Your book is so old, it’s not even a country anymore. You need to find a phone booth, but what country code is the United States? And how much currency do you need to make an international call?

Eight months later, you finally return home, vowing never to leave your postcode again.

For those only familiar with the Internet, it’s easy to imagine what sightseeing looked like before it appeared.

“The first thought people probably have is to be amazed that anyone could even travel a mile from home without Waze and Instagram,” muses Chuck Thompson, author of “To Hellholes and Back: Bribes, Lies, and the Art of Extreme Tourism”.

Yet people were traveling before the Internet.

Just ask Troy Haas, President and CEO of Brownell Travel for two decades plus.

Founded in 1887, Brownell is the oldest travel agency in North America. Their longevity is all the more remarkable as they had to survive what Haas calls “a one/two punch – the reduction in airline commissions and the arrival of online travel agencies”.

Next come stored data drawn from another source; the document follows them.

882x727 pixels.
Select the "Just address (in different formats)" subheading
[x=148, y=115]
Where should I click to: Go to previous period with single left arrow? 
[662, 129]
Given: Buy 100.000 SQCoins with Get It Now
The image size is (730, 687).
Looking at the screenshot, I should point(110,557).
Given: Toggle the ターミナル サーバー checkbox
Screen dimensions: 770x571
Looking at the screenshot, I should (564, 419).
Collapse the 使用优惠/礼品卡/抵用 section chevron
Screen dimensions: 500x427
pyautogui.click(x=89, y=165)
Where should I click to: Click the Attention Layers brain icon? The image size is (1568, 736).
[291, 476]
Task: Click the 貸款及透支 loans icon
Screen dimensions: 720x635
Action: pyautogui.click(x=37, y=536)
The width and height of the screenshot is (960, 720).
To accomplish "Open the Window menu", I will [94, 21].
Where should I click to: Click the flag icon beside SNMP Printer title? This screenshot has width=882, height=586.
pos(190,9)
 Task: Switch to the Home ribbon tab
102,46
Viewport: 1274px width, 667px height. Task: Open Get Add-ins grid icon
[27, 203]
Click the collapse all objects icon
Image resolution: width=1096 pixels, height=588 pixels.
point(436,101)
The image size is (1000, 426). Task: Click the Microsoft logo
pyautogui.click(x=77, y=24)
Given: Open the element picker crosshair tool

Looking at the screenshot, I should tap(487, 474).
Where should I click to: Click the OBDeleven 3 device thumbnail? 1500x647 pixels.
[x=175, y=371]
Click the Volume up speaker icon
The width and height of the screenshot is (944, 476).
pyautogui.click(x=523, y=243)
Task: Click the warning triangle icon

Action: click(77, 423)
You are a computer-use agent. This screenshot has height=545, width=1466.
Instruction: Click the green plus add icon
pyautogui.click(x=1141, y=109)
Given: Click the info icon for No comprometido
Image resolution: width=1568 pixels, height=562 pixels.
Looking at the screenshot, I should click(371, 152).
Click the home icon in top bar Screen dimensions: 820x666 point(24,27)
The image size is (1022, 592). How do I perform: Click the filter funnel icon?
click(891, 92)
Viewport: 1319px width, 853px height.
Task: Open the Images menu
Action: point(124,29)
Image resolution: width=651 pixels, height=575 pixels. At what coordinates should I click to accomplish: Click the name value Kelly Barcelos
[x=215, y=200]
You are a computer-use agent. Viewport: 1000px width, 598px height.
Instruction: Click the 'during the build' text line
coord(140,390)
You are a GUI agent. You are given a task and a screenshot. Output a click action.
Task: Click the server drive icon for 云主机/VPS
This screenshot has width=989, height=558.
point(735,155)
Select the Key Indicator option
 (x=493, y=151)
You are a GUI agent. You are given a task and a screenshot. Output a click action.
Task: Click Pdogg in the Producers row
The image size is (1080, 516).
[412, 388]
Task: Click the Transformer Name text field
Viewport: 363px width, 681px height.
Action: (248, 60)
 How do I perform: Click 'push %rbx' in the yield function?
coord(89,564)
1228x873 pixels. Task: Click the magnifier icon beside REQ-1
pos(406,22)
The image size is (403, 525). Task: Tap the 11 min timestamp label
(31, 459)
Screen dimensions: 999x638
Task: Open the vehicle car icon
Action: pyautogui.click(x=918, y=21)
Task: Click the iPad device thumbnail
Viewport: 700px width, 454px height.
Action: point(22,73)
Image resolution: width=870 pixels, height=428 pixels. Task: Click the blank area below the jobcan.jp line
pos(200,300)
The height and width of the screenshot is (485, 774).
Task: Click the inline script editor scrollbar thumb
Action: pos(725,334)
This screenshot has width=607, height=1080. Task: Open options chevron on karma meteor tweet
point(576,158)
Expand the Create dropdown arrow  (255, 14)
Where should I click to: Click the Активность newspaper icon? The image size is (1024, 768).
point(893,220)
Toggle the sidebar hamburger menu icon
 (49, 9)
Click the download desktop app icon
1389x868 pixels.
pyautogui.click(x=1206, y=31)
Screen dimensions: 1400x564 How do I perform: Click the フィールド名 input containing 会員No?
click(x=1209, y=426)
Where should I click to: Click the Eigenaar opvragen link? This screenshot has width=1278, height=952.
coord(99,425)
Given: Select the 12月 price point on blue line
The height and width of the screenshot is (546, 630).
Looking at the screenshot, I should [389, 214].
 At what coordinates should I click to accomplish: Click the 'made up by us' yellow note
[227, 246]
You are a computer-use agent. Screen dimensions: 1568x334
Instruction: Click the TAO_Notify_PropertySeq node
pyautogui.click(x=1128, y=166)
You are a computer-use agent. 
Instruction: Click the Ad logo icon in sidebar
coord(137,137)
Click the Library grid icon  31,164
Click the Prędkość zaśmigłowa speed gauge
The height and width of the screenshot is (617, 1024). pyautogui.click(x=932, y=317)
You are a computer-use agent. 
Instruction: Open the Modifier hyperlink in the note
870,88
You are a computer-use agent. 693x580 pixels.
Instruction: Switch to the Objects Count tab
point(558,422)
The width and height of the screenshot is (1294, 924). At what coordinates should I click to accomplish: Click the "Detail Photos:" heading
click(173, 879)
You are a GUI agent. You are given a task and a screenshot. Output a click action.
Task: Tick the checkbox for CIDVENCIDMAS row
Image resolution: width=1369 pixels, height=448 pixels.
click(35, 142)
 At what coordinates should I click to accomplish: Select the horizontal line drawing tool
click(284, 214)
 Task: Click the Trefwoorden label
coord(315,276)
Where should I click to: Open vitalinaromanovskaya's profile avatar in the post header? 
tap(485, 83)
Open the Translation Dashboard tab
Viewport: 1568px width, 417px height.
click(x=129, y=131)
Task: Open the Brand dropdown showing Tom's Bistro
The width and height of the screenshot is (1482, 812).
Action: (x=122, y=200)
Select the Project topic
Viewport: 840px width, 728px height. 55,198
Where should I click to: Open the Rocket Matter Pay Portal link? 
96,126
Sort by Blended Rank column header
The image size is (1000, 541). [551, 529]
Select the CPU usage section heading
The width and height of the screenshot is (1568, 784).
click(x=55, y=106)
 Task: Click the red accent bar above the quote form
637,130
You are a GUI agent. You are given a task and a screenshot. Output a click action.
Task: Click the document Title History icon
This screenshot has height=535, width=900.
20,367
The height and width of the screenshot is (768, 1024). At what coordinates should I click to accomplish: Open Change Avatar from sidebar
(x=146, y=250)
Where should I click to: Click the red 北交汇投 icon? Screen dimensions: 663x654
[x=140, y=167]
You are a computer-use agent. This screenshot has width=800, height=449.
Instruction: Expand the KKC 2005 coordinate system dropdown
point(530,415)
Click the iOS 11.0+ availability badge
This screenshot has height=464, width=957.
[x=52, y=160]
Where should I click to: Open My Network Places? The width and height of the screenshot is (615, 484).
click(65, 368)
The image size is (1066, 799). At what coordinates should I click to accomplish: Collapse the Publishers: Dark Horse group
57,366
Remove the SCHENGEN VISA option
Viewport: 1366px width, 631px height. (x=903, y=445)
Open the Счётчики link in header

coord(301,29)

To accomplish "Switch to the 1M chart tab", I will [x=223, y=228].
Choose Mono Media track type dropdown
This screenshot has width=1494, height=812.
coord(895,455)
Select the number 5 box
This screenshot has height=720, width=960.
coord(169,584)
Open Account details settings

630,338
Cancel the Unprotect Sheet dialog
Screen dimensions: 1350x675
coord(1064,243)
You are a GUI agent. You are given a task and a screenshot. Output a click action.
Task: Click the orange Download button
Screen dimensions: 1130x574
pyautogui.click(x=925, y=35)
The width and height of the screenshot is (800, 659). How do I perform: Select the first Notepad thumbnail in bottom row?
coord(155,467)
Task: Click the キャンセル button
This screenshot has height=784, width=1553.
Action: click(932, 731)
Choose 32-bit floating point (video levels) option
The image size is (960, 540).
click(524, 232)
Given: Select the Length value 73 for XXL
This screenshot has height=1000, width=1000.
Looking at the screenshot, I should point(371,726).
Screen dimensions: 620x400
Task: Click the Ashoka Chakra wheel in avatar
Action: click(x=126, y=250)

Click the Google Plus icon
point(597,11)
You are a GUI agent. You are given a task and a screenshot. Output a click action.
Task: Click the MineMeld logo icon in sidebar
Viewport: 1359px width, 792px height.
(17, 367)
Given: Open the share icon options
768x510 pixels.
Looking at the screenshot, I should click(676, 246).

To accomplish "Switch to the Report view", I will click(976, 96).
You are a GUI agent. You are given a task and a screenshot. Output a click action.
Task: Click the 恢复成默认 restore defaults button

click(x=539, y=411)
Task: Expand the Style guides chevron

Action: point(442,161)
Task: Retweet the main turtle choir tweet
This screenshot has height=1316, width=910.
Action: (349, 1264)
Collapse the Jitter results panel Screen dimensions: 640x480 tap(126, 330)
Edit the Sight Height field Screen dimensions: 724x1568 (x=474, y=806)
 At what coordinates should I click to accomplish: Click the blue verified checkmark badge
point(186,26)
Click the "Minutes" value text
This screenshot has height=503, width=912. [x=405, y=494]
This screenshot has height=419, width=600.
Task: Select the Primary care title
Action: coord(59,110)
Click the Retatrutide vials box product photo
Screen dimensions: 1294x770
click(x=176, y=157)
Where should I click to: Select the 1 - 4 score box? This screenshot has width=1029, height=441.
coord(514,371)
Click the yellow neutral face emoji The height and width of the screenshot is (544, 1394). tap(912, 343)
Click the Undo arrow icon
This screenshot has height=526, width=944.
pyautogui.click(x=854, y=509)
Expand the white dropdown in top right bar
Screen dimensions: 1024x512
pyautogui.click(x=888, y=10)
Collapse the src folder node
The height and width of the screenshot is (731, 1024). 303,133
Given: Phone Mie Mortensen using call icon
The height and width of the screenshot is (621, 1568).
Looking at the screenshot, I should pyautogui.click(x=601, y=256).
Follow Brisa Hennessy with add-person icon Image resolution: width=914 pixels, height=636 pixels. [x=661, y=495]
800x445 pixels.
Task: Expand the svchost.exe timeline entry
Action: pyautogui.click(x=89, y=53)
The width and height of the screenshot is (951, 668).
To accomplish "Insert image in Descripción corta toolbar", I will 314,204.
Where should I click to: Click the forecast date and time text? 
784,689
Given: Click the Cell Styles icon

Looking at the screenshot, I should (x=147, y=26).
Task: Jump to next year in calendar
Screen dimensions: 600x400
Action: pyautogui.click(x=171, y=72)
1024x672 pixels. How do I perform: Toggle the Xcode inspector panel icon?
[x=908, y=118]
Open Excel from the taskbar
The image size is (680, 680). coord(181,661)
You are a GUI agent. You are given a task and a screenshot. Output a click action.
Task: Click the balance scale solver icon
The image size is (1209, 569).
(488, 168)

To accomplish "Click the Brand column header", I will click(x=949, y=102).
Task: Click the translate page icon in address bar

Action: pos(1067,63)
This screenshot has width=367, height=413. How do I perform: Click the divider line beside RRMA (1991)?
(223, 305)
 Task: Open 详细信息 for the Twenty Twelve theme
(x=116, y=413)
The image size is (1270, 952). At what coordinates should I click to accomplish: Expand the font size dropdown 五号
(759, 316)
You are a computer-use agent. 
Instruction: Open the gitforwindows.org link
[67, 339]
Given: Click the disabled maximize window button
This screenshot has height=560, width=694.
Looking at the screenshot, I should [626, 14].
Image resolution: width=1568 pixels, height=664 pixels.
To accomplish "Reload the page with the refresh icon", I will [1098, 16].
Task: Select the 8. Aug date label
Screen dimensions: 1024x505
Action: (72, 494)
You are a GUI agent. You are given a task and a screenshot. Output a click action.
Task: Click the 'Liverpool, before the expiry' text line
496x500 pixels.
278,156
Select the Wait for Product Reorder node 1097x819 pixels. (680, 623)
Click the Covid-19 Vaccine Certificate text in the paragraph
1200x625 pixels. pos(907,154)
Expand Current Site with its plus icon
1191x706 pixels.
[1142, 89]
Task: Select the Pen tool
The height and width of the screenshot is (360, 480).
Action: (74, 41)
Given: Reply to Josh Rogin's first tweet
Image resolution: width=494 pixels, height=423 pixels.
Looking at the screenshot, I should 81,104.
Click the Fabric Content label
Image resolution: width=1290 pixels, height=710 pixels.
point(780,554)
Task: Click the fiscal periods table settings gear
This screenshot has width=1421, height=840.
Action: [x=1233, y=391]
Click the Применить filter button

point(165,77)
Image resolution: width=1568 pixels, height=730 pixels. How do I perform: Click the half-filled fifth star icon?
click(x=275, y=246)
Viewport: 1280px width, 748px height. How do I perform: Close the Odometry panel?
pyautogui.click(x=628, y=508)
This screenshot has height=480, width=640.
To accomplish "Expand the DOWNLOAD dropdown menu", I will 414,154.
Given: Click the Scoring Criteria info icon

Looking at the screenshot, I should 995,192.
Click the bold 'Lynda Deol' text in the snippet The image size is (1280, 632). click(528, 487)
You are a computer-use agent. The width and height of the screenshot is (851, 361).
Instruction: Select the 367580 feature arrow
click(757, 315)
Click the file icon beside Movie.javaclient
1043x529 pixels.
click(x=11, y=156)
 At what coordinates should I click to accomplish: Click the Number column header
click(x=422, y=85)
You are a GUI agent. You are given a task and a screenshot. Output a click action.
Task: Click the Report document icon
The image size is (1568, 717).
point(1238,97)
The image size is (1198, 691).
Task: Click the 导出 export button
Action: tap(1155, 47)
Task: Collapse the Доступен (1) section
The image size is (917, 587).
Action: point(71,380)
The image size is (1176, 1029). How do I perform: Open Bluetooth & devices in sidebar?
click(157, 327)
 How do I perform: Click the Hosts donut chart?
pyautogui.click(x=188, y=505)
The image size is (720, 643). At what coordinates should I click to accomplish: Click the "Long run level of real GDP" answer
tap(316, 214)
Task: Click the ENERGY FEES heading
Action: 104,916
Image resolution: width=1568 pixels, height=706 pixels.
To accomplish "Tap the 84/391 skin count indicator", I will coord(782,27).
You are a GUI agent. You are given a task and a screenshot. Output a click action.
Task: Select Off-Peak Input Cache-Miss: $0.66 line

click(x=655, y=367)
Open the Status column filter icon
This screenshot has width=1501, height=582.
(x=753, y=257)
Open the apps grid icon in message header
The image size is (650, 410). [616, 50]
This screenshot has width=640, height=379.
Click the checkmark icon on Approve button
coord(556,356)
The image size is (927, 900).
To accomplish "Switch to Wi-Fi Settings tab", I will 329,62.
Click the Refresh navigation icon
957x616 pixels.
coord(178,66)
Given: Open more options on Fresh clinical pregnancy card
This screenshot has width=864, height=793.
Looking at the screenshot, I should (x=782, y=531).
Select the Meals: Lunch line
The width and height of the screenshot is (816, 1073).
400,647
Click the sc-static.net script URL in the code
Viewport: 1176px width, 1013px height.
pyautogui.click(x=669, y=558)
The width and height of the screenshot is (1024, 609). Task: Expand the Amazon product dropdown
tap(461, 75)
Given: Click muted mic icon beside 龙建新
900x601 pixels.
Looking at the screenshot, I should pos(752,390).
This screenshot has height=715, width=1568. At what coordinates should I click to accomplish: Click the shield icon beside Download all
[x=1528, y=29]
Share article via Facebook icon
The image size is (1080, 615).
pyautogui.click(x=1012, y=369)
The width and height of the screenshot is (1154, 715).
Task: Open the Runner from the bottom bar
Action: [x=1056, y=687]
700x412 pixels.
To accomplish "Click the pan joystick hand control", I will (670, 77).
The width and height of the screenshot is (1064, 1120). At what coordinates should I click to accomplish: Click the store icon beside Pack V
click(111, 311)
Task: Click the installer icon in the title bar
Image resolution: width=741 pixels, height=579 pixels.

Not to mention a few more body shots courtesy of Steve Jobs. Because in 2007, Apple released the iPhone. And in 2008 they opened the App Store.

“A flood of technology was unleashed,” recalls Aron Ezra, president and co-founder of software company Plan A Technologies. At the time, he was still at his first startup, MacroView Labs. While today Plan A creates “complex custom software platforms and digital transformation solutions for all sorts of different organizations”, back then it was all about apps.

These included a couple offering “geo-targeted content for the Las Vegas area” that Ezra describes as “a virtual concierge.” Suddenly, a traveler had the opportunity to spend a day exploring the Strip and all the Long Island iced tea it has to offer, then pull out their phone and instantly find they could still get tickets to the Cirque du Soleil.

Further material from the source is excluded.